An Olympic Games gold medalist and World champion Olympic Games and World champion is planning to run in the Air New Zealand Hawke's Bay International Marathon this year.
Rowing superstar and single sculls champion Mahe Drysdale's intentions for May 13 were revealed recently in Air New Zealand in-flight magazine Kia Ora and confirmed, three weeks into his training, when he spoke as a guest at the inaugural New Zealand Rural Sports Awards in Palmerston North last Friday night.
Drysdale is currently taking a break from international rowing, but hopes to be in Tokyo in 2020 in a bid to win the singles sculls for a third time in a row, at the age of 41.
It won't be the first time Drysdale has dabbled outside his main sport in a post-Olympics gap year, having three months apart in 2013 done the Coast to Coast endurance crossing of the South Island and Ironman Australia.
He's already completed the first leg of a similar double-hit this year, having paired with fellow rower Nathan Cohen to win the Macpac Motatapu endurance event's new teams mountain bike category in the Queenstown lakes district on March 4.

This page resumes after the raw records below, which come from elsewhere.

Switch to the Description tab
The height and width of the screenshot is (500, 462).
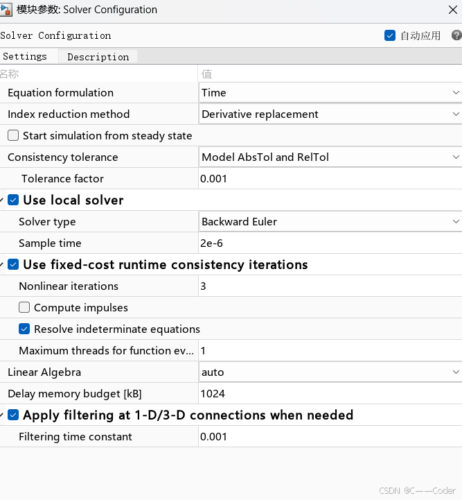(x=98, y=57)
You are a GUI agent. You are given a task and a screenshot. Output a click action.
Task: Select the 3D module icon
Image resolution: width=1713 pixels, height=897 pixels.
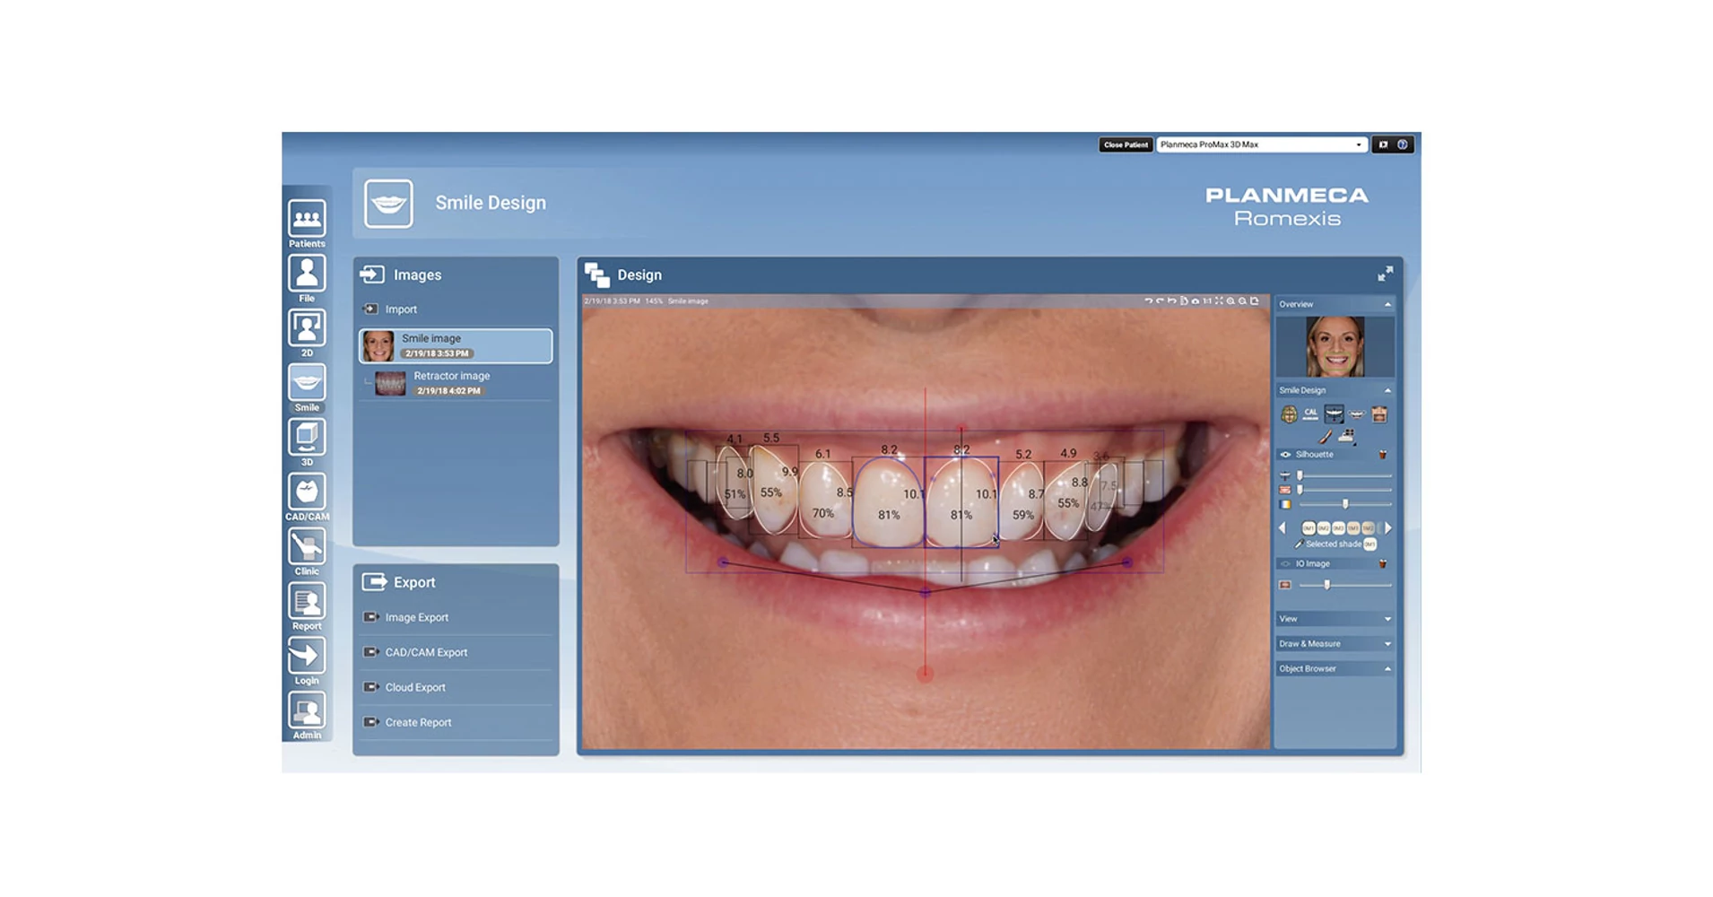click(x=306, y=437)
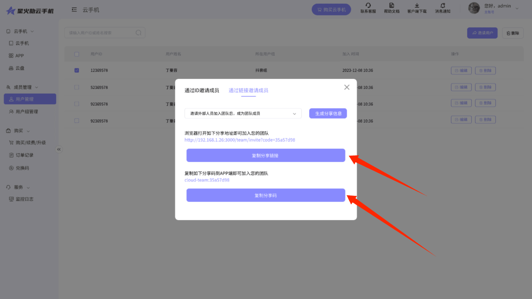Click the search magnifier icon

(x=139, y=33)
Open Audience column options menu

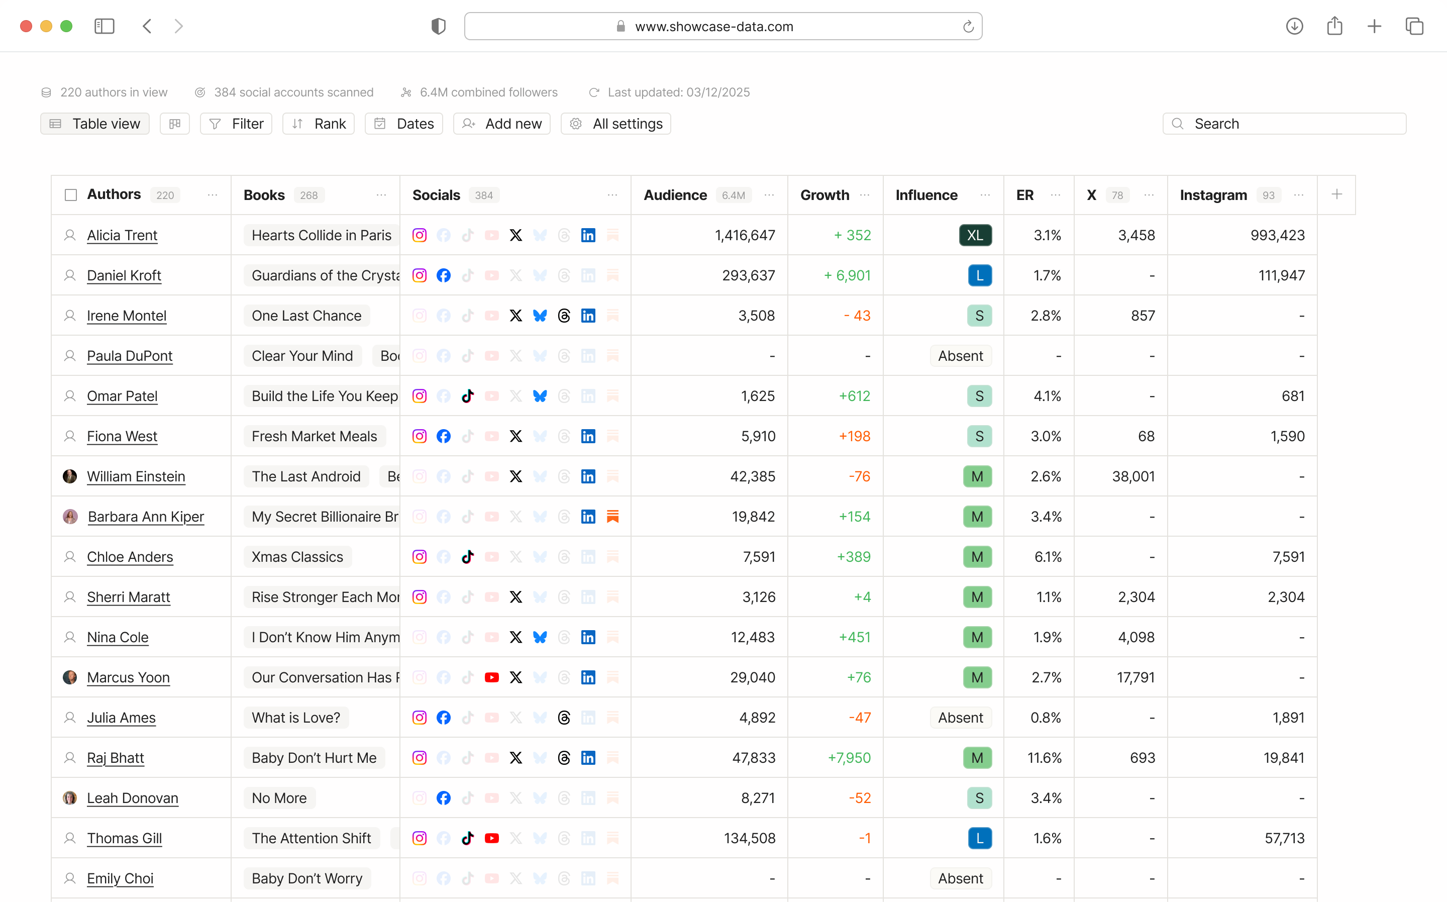click(769, 195)
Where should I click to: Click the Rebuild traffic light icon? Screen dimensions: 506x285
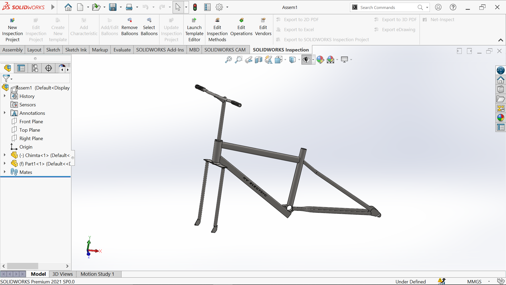tap(195, 7)
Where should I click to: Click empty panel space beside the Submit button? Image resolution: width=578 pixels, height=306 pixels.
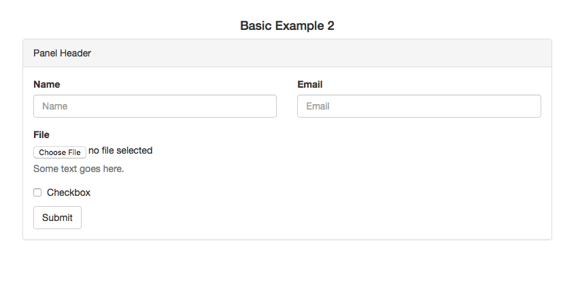(306, 218)
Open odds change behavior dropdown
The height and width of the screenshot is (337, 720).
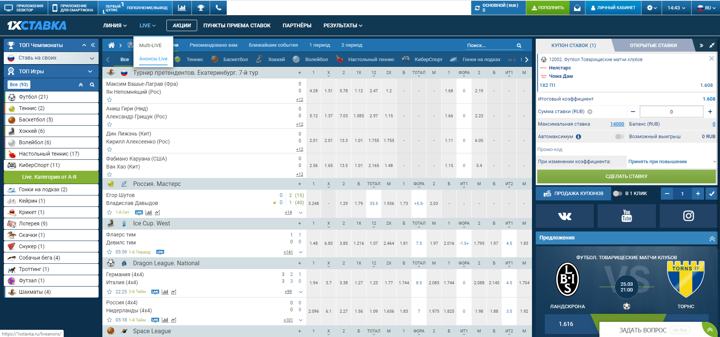[671, 162]
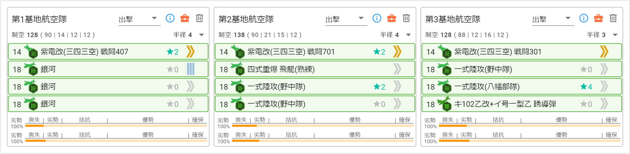Click ★0 improvement on キ102乙改 誘導弾
Screen dimensions: 630x154
click(x=586, y=104)
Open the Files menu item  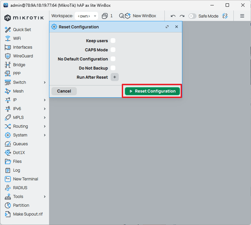click(x=17, y=161)
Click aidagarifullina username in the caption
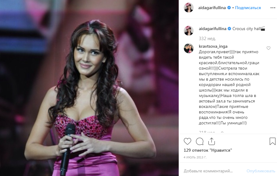This screenshot has height=176, width=277. point(212,29)
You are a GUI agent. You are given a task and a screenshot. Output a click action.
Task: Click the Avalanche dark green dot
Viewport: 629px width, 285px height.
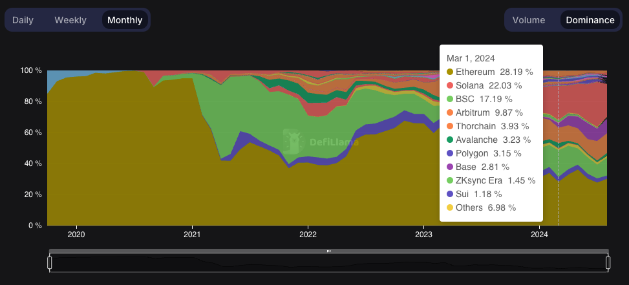(450, 140)
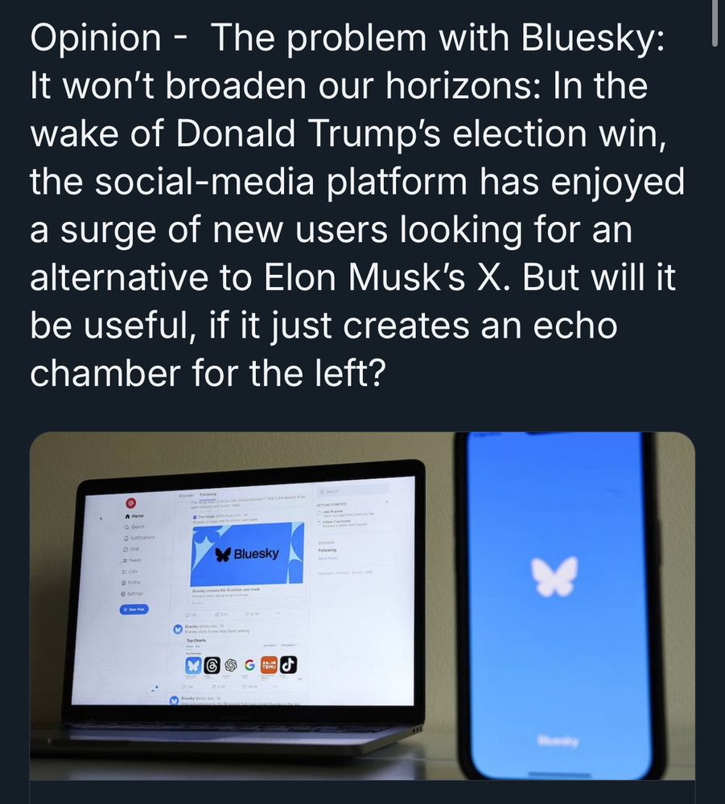
Task: Click the page scrollbar at top right
Action: pos(715,23)
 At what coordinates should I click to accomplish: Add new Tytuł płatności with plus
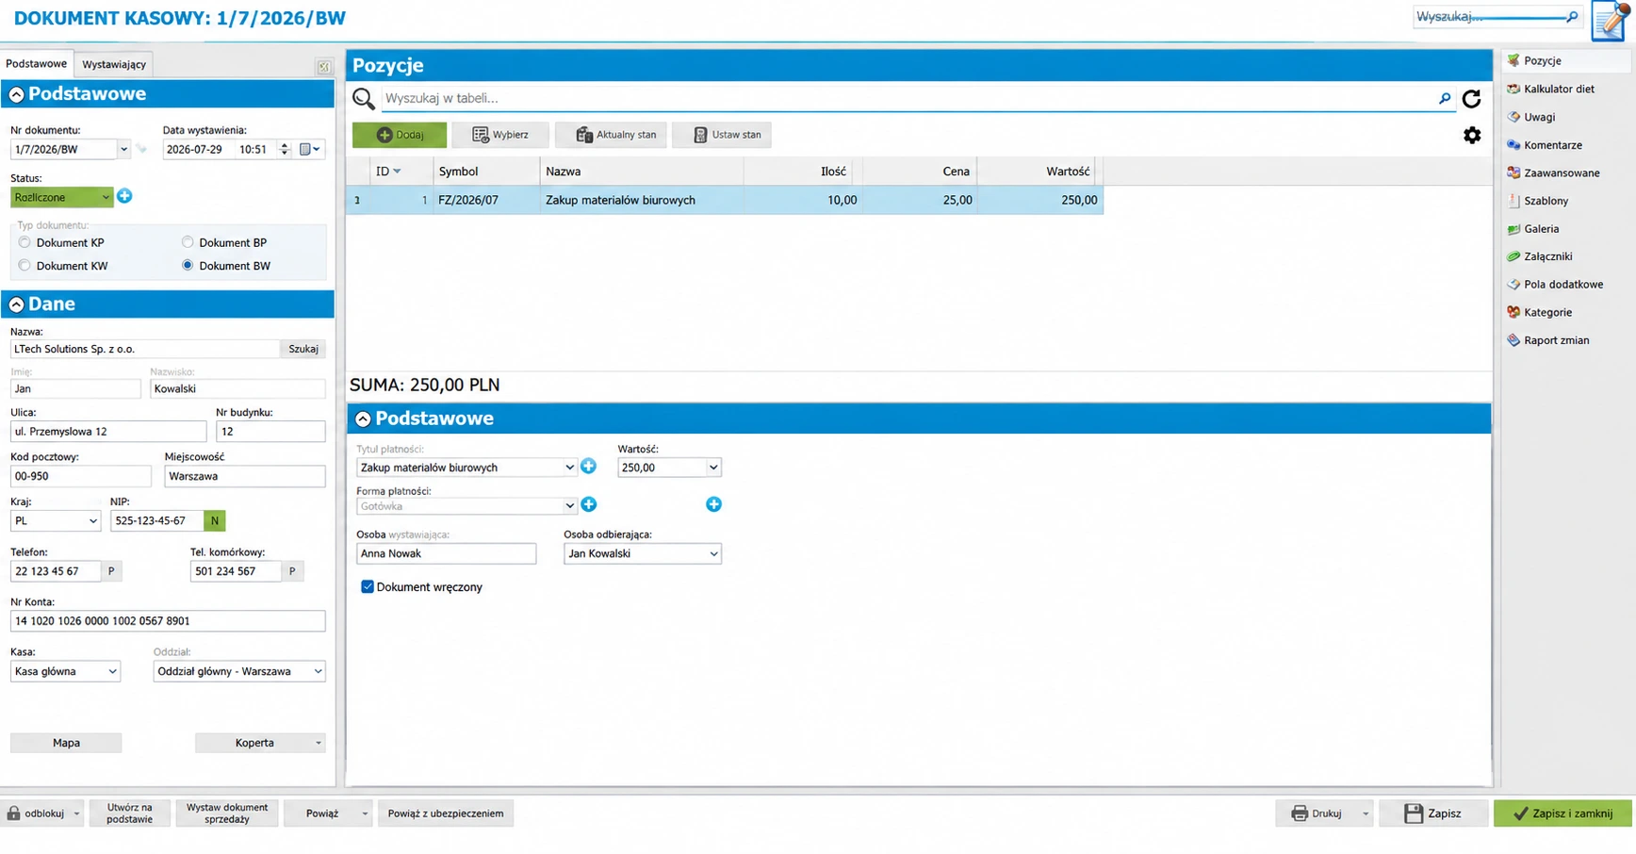point(588,467)
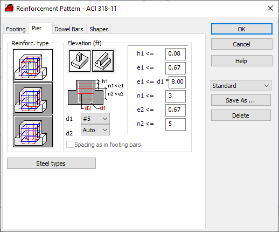Screen dimensions: 279x232
Task: Click the red footing application icon in title bar
Action: [x=9, y=8]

It will be Drysdale's first marathon, although one was included in the Ironman in Sydney four years ago, his overall time of 11hrs 14min 41sec including the Olympic distance 42.195km run in 4hrs 26min.
He said last night from Cambridge: "I would like to go significantly better than that, considering that that came after a 3.8km swim and a 180km bike ride."
While the marathon will be a solo thing, he won't be on his own on the day, runners in associated 10km and other events including wife and former Olympic bronze-medal rower Juliette Haigh and other friends.
It's a week-by-week mission for Drysdale, starting with 4-5km runs, now up to 10km, and heading for 15-20km, but conceding little knowledge of the possibilities, saying while he loves to run and wishes he had been a runner, his near two-metre frame and non-competition trim of about 115-120kg wasn't really made for it.
"It's not something we do in our (rowing) training," he said.
The pre-race goal is to get the body under 105kg, and then the rest can take its course.
"The obvious goal is that four-hours mark," he said. "But other than that I just want to go out and be like anyone else and enjoy running the marathon," he said.
The marathon starts on Napier's Marine Parade and ends at Sileni Estates Winery.
Several other running and walking events are held on the day with organisers hoping to match last year's foundation entry of 5000 participants.